TASK DIRECTIONS >> Report all lines of the records that contain "computer".

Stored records
______
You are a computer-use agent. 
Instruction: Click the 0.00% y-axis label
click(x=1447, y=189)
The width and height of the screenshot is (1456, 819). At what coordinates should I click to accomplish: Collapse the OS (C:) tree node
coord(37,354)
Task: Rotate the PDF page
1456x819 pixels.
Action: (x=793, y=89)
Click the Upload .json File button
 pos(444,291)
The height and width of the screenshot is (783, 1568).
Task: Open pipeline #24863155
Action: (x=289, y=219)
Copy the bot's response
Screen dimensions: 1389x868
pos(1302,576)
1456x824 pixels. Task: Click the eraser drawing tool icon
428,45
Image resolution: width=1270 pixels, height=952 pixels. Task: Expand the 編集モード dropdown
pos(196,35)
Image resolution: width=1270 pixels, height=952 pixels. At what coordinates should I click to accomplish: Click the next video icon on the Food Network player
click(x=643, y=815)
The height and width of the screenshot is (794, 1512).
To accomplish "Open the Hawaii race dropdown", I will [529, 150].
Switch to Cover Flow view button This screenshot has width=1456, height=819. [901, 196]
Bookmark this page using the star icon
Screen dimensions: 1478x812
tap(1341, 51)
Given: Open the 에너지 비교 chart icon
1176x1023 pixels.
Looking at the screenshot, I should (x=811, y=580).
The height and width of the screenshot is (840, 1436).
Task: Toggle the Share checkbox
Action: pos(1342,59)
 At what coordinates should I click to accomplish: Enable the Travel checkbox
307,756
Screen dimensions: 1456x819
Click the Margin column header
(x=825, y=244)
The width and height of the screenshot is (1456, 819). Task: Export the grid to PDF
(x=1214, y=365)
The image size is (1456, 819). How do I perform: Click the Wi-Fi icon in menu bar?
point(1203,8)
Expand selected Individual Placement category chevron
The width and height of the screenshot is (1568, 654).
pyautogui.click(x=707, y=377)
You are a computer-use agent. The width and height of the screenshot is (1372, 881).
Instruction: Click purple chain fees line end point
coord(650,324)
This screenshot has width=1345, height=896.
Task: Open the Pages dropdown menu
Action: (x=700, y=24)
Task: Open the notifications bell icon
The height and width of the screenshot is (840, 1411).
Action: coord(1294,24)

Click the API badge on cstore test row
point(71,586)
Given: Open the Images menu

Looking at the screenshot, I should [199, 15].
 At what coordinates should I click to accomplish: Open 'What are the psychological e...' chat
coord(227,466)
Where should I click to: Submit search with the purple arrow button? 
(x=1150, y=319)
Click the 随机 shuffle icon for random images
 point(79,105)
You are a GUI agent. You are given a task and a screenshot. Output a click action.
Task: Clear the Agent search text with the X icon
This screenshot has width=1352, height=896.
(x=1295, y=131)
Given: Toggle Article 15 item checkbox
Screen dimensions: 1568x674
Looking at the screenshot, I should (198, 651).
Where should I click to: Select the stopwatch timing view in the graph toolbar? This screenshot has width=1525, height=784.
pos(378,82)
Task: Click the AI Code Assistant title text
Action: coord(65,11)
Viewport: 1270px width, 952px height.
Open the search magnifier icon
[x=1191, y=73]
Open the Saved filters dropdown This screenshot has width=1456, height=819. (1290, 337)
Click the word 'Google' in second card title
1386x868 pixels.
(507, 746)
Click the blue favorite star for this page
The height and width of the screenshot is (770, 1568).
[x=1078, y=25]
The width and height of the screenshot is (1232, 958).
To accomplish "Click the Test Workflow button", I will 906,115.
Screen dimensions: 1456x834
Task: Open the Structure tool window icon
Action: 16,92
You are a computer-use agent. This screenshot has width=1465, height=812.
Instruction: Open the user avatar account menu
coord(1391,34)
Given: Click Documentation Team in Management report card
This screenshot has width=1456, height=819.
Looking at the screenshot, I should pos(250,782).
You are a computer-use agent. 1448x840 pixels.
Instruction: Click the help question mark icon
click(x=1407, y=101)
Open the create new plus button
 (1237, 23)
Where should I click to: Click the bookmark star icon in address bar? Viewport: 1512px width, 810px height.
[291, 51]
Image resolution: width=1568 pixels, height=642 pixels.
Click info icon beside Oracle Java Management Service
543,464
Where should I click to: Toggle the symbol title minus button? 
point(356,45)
______
ANSWER SPACE >>
You are a computer-use agent. 
You are a computer-use agent. The width and height of the screenshot is (1372, 881).
You are a computer-use agent. This screenshot has width=1465, height=812.
You are a computer-use agent. 1448x840 pixels.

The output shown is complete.